*Work required*
Apart from the pictures, print the data below exactly as given.

*Dataset content*
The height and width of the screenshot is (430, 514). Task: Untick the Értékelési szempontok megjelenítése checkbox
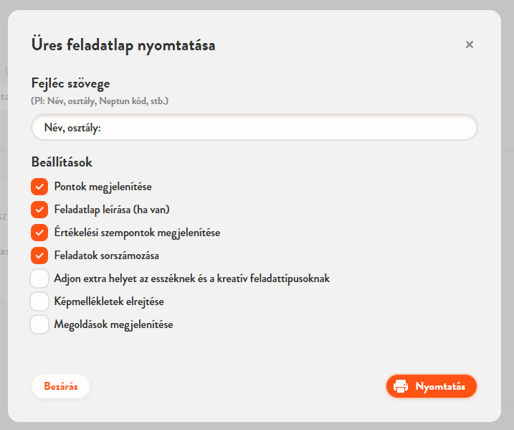click(39, 233)
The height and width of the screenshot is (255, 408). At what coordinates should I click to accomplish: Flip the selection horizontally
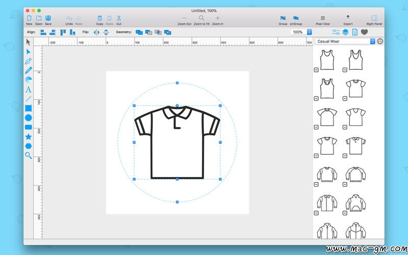[97, 32]
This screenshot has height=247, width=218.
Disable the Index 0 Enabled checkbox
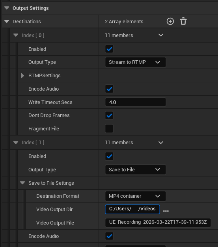pyautogui.click(x=109, y=49)
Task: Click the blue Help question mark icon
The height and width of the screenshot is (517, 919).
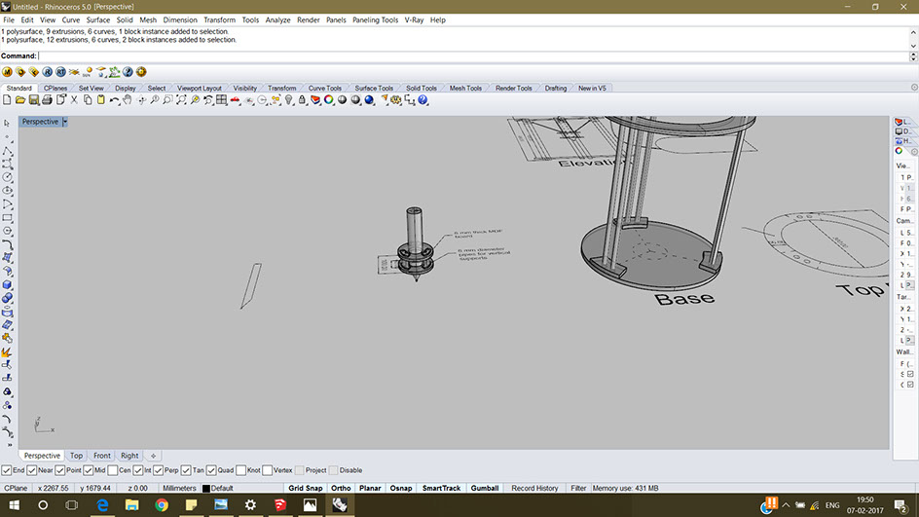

*Written solution*
The height and width of the screenshot is (430, 514). Task: Untick the Értékelési szempontok megjelenítése checkbox
click(39, 233)
The height and width of the screenshot is (255, 408). At what coordinates should I click to accomplish: Flip the selection horizontally
[97, 32]
This screenshot has height=247, width=218.
Disable the Index 0 Enabled checkbox
pyautogui.click(x=109, y=49)
Task: Click the blue Help question mark icon
The height and width of the screenshot is (517, 919).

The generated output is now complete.